We will never become a church that effectively reaches out to those who are missing out if we shoot our wounded and major on the minuses. Instead of being fishers of men, as Christ has called us, we will be keepers of an ever-shrinking aquarium. The great need in local churches today is a spirit of unity in the bond of peace.
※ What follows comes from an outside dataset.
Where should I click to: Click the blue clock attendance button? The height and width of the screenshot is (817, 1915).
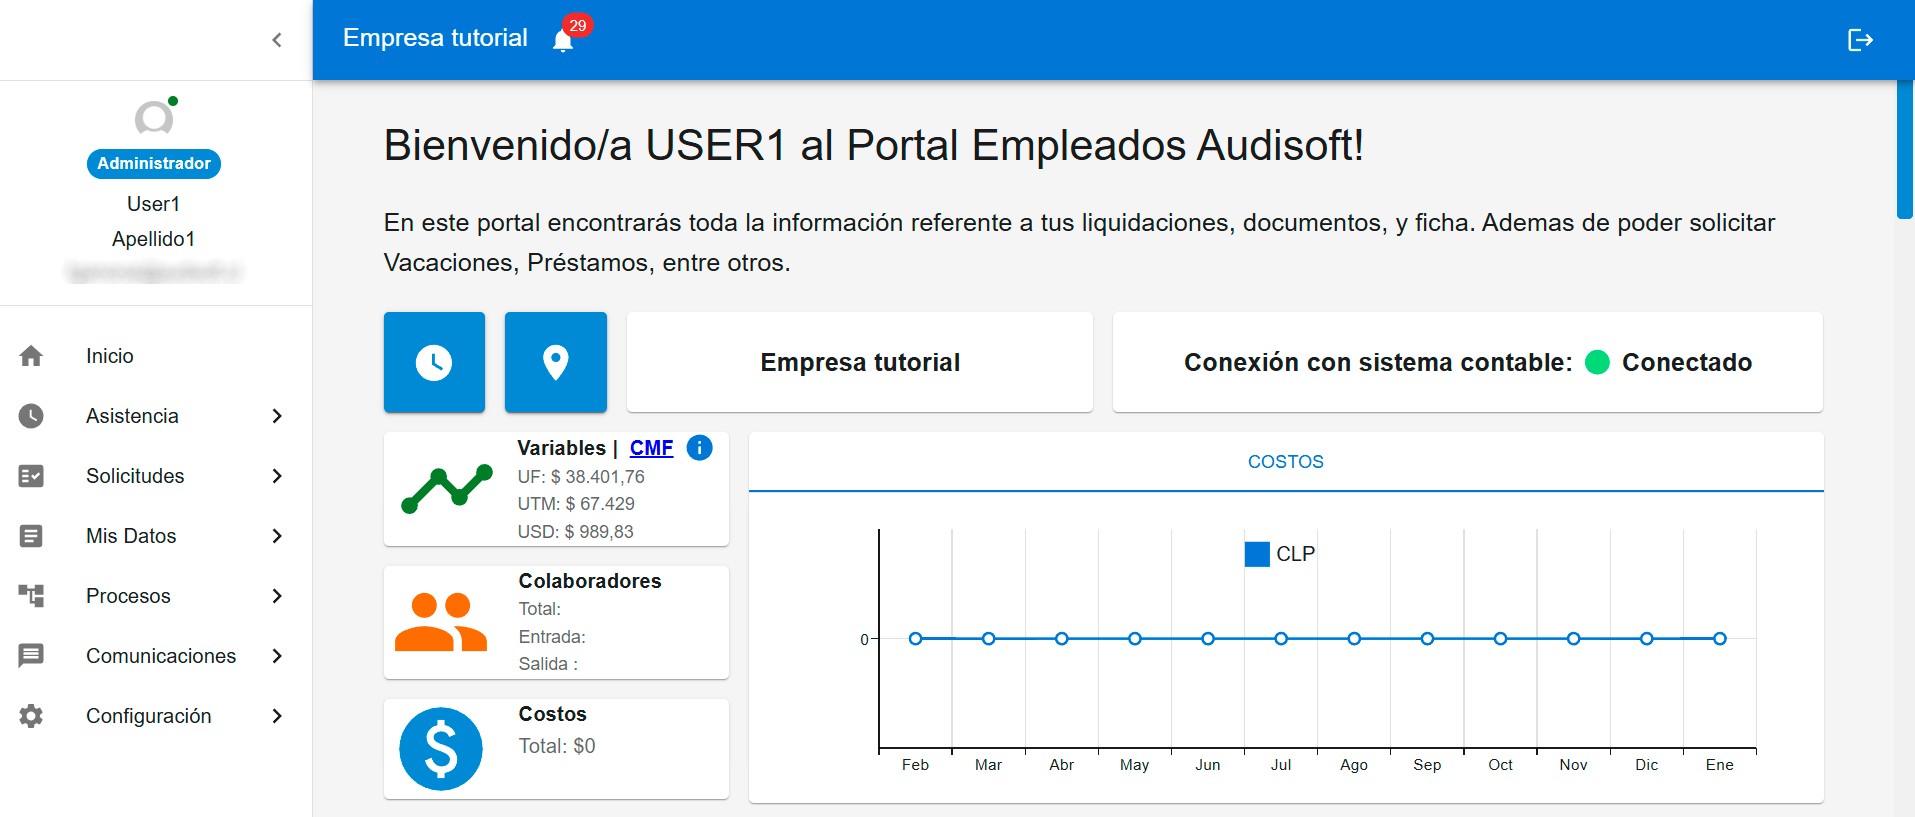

In just a few weeks, you’ll see geese heading south for the winter, flying along in V formation. Do you why they fly that way. Ornithologists have learned that as each bird flaps its wings, it creates an uplift for the bird immediately following. By flying in a V formation, the whole flock adds at least 71 percent greater flying range than if each bird flew on its own.
Whenever a goose falls out of formation, it suddenly feels the drag and resistance of trying to go it alone, and quickly gets back into formation to take advantage of the lifting power of the bird immediately in front. When the lead goose gets tired, he rotates back in the formation and another goose flies point. The geese honk from behind to encourage those up front to keep up their speed.
What we need in the Body of Christ is the sense God gave a goose!